A Prospective Study of Two Daily Disposable Contact Lenses

Not Applicable

Completed

• Conditions: Myopia

• Registration Number: NCT01636986
• Lead Sponsor: Alcon Research

Brief Summary

The purpose of this study was to evaluate the performance of a novel silicone hydrogel contact lens, DAILIES TOTAL1® (DT1) compared to the standard hydrogel material in 1-DAY ACUVUE® MOIST® (1DAVM) contact lens in contact lens wearers identified as having contact lens-related dryness symptoms.

Detailed Description

Three study visits occurred over the course of 28 ± 3 days.

Study Timeline

• Study Start: 2012-07
• Study First Submitted: 2012-07-06
• Study First Submitted QC: 2012-07-06
• Study First Posted: 2012-07-10
• Primary Completion: 2012-11
• Study Completion: 2012-11
• Status Verified: 2013-11
• Results First Submitted: 2013-11-25
• Results First Submitted QC: 2013-11-25
• Last Update Submitted: 2013-11-25
• Results First Posted: 2014-01-14
• Last Update Posted: 2014-01-14

Recruitment & Eligibility

• Status: COMPLETED
• Sex: All
• Target Recruitment: 62

Inclusion Criteria

• Be of legal age of consent and sign written Informed Consent Document and HIPAA form.
• Currently wearing soft contact lenses and identified as having contact lens-related dryness symptoms based upon responses to the Contact Lens Dry Eye Questionnaire.
• Wearing either daily disposable contact lenses or bi-weekly/monthly replacement contact lenses, daily wear use only (no extended wear use).
• Able to achieve distance visual acuity of at least 20/25 in each eye with study lenses in the available parameters, -0.50D to -6.00D.
• Willing to wear study lenses for at least 8 hours/day and at least 5 days/week.
• Willing and able to follow instructions and maintain the appointment schedule.
• Other protocol-defined inclusion criteria may apply.

Exclusion Criteria

• Neophyte or current wearer of DAILIES TOTAL1® or 1-DAY ACUVUE® MOIST™ contact lenses.
• Requires monovision or presbyopic correction.
• Any systemic or ocular disease or disorder complicating factors or structural abnormality that would negatively affect the conduct or outcome of the study.
• Recent (within 7 days of enrollment) or current ocular infection, active ocular inflammation, glaucoma or preauricular lymphadenopathy.
• Clinically significant lash or lid abnormality.
• Systemic disease that, in the investigator's best judgment, would prohibit or confound safe contact lens wear.
• History of ocular surgery/trauma within the last 6 months.
• Topical or systemic antibiotics use within 7 days of enrollment.
• Other protocol-defined exclusion criteria may apply.

Study & Design

• Study Type: INTERVENTIONAL
• Study Design: PARALLEL

Primary Outcome Measures

Name	Time	Method
Mean Change From Baseline in Subjective Contact Lens-related Dryness Symptoms at Week 4 as Assessed by the CLDEQ	Day 0, Week 4	Contact lens symptoms were evaluated using the Contact Lens and Dry Eye Questionnaire (CLDEQ).

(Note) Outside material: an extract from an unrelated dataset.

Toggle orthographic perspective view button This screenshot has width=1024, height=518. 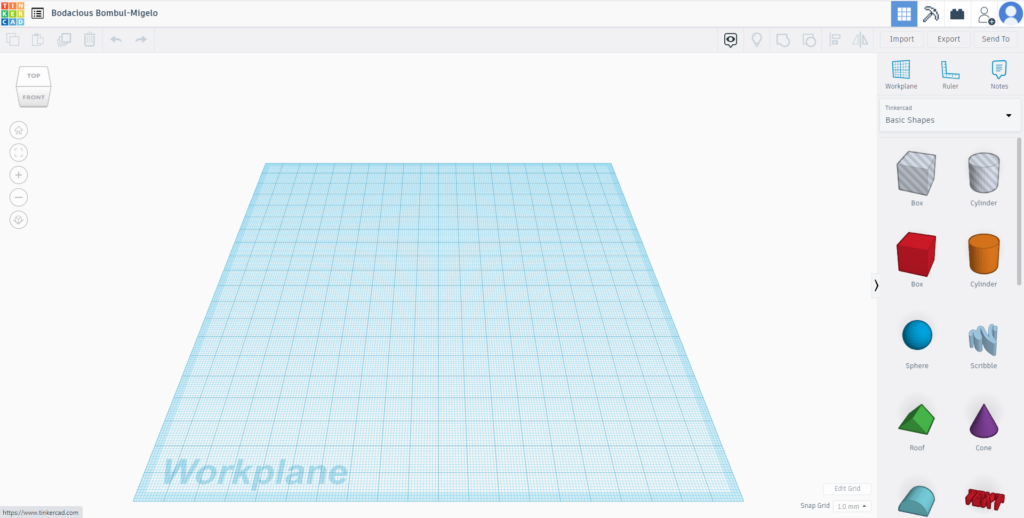point(19,219)
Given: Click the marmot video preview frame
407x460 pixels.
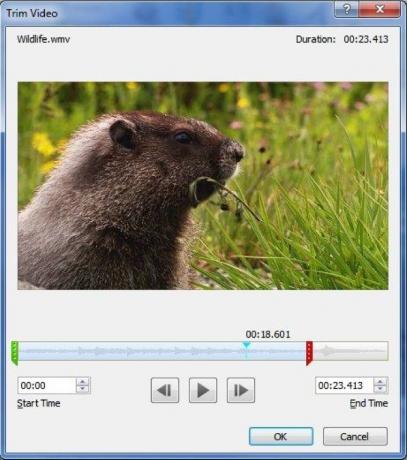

The participant indicated the frequency with which 9 common contact lens-related ocular surface dryness symptoms were experienced over the previous week. Each symptom was rated on a 5-point scale (1=never, 5=constantly). Both eyes contributed to the mean. A more negative change number indicates a greater perceived improvement, namely, lessening of the symptom.